En las reuniones siguientes le pedimos que volviese a tocar la sonata. Siempre lo hacía de buena gana. Le gustaba tocarla. La popular composición para piano la devolvía a los momentos felices de su vida. Ella misma lo reconocía así. Le gustaba mucho aquella pieza. Pero después de cada interpretación pedía disculpas. Ya era vieja y muchas notas se le quedaban en el piano. Sus dedos, de los que se ha escrito en alguna parte que tenían una habilidad fulminante, estaban algo entumecidos por la vejez y por el reuma. Sin embargo, tocaba con un fervor, una inspiración y una veneración muy sinceros. Me abrió la antigua puerta de la ciudad de Myt el afable y gentil arquitecto Jaroslav Hosek, oriundo de aquella ciudad. Los acontecimientos del año cuarenta y ocho le liberaron de las preocupaciones por la fábrica de su padre, así que tenía mucho tiempo y, a la par, gusto y capacidad suficientes para pensar en la vida cultural de su patria. No sólo me presentó a Noemi, de la que, cuando ella no se encontraba bien, cuidaba solícitamente, sino que también organizó para mí una velada con los estudiantes en el teatro local. Fue en aquella ocasión cuando me invitó a ir a Myt.
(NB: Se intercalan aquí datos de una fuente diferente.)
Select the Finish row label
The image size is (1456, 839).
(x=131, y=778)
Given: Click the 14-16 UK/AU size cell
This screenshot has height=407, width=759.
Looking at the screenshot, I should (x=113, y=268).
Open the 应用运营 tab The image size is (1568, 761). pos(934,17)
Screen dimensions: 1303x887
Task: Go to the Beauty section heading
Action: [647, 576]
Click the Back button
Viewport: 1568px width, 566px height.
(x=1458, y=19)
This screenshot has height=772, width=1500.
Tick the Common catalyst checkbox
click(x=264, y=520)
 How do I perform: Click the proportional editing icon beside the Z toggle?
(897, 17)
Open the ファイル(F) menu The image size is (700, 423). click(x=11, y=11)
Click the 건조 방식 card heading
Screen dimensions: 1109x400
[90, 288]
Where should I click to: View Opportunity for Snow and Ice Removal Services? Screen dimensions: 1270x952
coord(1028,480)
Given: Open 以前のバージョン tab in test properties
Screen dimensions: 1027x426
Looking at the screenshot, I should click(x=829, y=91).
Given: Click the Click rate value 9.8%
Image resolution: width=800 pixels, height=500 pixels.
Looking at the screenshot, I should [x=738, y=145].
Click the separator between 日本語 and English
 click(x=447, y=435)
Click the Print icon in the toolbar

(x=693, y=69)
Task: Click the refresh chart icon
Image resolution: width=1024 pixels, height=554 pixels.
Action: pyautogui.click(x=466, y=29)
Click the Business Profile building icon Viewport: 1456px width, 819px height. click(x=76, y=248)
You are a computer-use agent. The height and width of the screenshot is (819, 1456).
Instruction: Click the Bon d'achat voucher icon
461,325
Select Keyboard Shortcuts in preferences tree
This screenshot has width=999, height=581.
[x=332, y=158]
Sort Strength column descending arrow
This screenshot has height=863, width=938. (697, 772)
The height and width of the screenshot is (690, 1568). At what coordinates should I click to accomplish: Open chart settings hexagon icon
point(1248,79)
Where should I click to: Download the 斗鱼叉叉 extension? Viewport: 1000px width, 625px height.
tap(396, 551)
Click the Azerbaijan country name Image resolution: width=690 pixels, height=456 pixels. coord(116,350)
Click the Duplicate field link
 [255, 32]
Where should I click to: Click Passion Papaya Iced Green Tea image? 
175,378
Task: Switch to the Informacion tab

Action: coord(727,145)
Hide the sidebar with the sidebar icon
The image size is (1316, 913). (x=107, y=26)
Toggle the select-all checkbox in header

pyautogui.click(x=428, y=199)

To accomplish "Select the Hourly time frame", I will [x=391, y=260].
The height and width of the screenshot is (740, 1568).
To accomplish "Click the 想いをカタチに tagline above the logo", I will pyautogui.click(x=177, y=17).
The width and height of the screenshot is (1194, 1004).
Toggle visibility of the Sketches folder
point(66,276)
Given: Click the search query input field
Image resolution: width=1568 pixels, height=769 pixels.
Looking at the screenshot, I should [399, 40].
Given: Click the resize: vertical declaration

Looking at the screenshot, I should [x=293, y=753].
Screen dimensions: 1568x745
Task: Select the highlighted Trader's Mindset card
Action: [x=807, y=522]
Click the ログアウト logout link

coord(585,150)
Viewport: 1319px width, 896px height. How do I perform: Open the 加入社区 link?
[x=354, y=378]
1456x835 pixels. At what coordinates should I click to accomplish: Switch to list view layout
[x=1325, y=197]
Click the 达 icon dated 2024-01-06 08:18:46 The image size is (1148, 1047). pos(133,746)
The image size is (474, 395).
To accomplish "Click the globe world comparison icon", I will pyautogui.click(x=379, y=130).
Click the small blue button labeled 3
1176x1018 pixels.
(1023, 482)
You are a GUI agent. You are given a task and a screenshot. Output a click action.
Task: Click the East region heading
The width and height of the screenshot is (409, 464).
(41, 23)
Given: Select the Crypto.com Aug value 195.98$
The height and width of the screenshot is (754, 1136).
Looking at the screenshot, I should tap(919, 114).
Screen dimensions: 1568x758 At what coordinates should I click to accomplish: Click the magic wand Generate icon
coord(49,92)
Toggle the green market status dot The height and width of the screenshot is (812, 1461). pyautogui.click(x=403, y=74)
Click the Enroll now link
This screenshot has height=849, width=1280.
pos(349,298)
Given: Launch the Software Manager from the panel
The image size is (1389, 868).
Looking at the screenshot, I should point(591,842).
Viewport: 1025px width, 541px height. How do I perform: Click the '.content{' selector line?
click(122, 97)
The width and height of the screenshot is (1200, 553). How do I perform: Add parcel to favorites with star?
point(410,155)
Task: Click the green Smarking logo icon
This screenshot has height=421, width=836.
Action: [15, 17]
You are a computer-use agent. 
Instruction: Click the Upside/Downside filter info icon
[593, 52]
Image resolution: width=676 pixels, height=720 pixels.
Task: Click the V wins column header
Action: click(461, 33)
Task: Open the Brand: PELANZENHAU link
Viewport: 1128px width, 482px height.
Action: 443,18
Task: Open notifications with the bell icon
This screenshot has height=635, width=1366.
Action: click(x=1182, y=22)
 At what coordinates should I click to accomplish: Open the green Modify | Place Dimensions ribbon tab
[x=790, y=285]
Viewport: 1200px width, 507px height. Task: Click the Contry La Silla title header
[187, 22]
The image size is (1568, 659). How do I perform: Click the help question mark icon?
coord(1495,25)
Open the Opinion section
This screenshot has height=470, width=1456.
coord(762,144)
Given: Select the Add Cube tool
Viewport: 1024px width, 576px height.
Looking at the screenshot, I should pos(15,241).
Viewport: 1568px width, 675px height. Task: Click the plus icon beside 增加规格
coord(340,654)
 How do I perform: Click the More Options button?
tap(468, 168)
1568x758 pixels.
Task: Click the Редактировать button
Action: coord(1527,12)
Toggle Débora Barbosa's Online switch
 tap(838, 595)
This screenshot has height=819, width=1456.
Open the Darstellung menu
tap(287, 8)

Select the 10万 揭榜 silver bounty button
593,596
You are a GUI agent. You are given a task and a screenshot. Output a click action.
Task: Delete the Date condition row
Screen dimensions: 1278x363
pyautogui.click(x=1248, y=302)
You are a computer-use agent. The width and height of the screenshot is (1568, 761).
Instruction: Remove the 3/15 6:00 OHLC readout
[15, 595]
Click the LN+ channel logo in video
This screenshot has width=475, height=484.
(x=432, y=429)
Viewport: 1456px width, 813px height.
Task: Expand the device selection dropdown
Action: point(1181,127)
Hacía una noche hermosa. Los estudiantes tocaban música y recitaban, y aunque faltaba poco para el fin de curso, incluso los alumnos de octavo estaban indolentes y alegres.
En el transcurso de aquella velada conocí a la estudiante K, atractiva y encantadora. ¡Ah, sí! Todas las chicas allí eran encantadoras, ¡mentiría si dijera otra cosa! Pero aquélla me dejó hechizado apenas salió a actuar.
Tenía unos ojos hermosos. Quedé convencido de que eran los ojos más hermosos de las tierras de la corona checa. ¡Tenían un brillo tan cautivador!
Dediqué al encuentro con aquel ser maravilloso el siguiente poema, si es que se puede llamar así. De hecho, es más bien un folletín versificado. Hosek publicó Romance de la joven en una impresión suelta.
Sé que no es demasiado correcto citarse uno a sí mismo. Nunca lo hago. Pero, ahora, aquellos versos se me imponen. No creo que pudiera decirlo en prosa.
Como es lógico, me daba perfecta cuenta de que en los próximos días me podía tocar presenciar su examen de fin del curso como miembro de la comisión e incluso como uno de los profesores superiores. Pero ahora, al recordar aquella época, pienso en ella como en unos años libres de preocupaciones, muy lejanos aún de la vejez. ¡Ay!